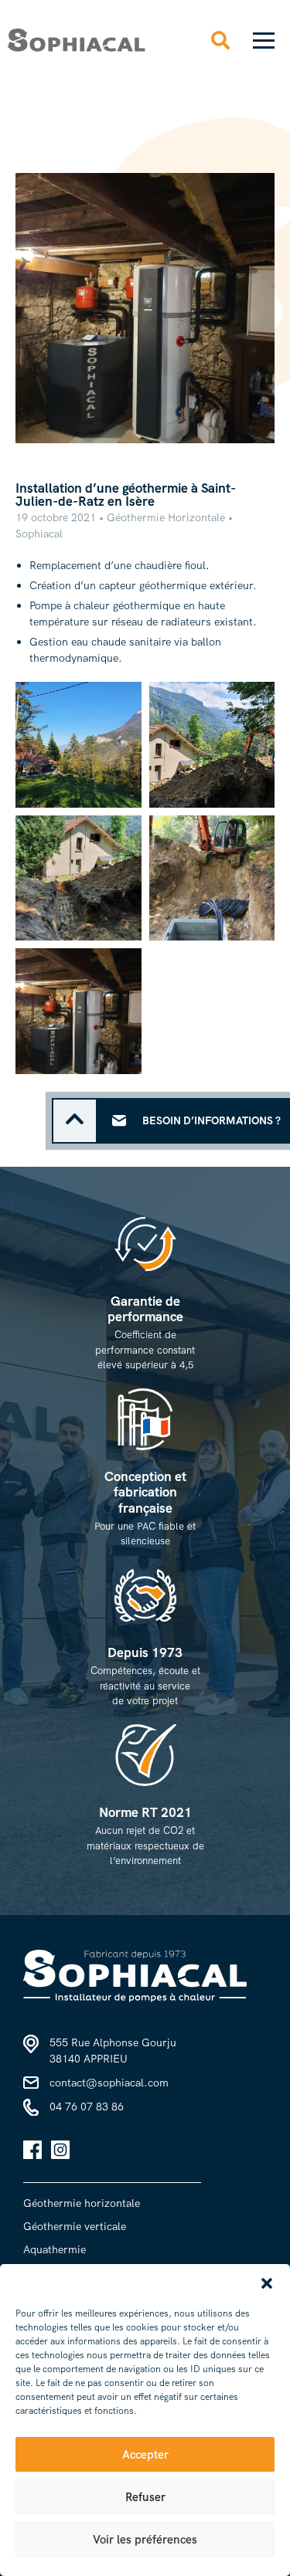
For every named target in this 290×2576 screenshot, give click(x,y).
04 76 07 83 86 (86, 2106)
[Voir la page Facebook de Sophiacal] (32, 2149)
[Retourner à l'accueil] (76, 40)
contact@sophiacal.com (109, 2083)
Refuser (145, 2497)
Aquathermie (54, 2249)
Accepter (145, 2454)
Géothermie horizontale (81, 2203)
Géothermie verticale (74, 2226)
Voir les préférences (145, 2539)
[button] (267, 2283)
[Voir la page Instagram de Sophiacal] (60, 2149)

> _YOUR OBJECTIVE_:
From the entries above, extract every line where the word "Géothermie" appears.

> _RESPONSE BELOW_:
Géothermie horizontale (81, 2203)
Géothermie verticale (74, 2226)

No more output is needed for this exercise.